More accurately we had the money stolen by the company director who illegally used the equity in our development to prop up his other failing projects. Ultimately he hoped to return the ‘borrowed’ money, but given he didn’t ask our permission to do so, and given those other projects fell over in the economic crash, it left a very ugly situation and many angry investors.

Just before we left for our trip we had heard that we were probably going to lose around $100K of the $250 K we had put in. It was bad news and caused us to re-consider whether we should continue to travel or whether we should just stay home and make up the lost ground. Given we had borrowed $200K of the $250K we were already back in debt and feeling a little edgy about things.

In the end we decided to go, but cancel the USA leg of the trip.

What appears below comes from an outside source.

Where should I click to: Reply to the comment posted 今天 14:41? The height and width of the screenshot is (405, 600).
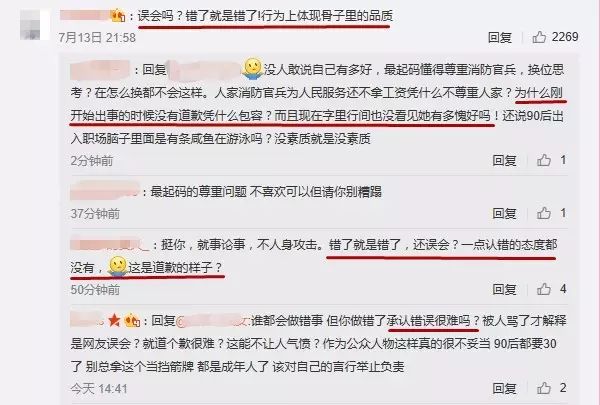(x=504, y=388)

And we’re glad we did, as if we had known what was actually going to happen I think we would have felt it totally irresponsible to hit the road for six months knowing we were losing potential income and putting the cost of our trip on what had suddenly become a decent mortgage.

We have had both wins and losses with property, but this was a bit of a sledgehammer and we felt its effects over the trip. It has been both disturbing and challenging as we have had to address all the issues involved in this scenario.

There has been a heap of learning and I imagine there is a fair bit more still to come. For those who are interested here are some of the things we have been pondering and working thru over the last few months.

1. Perspective is everything - on the day we heard we were pretty angry and it caused a fair bit of anxiety as we saw the ground shift underneath us. I had a pretty bad day and even felt a bit of a panic come on. Our mortgage is now bigger than ever and I was feeling the pressure of it.

We are generally not financially driven, but we were investing in property as a bit of super / retirement plan. I went to bed that night knowing I needed to find some peace and in the prayer I was able to put things back in perspective. However they didn’t stay there… At various times as we were relaxing I would feel a panic cum anger attack hitting and for a week or so I was feeling almost depressed.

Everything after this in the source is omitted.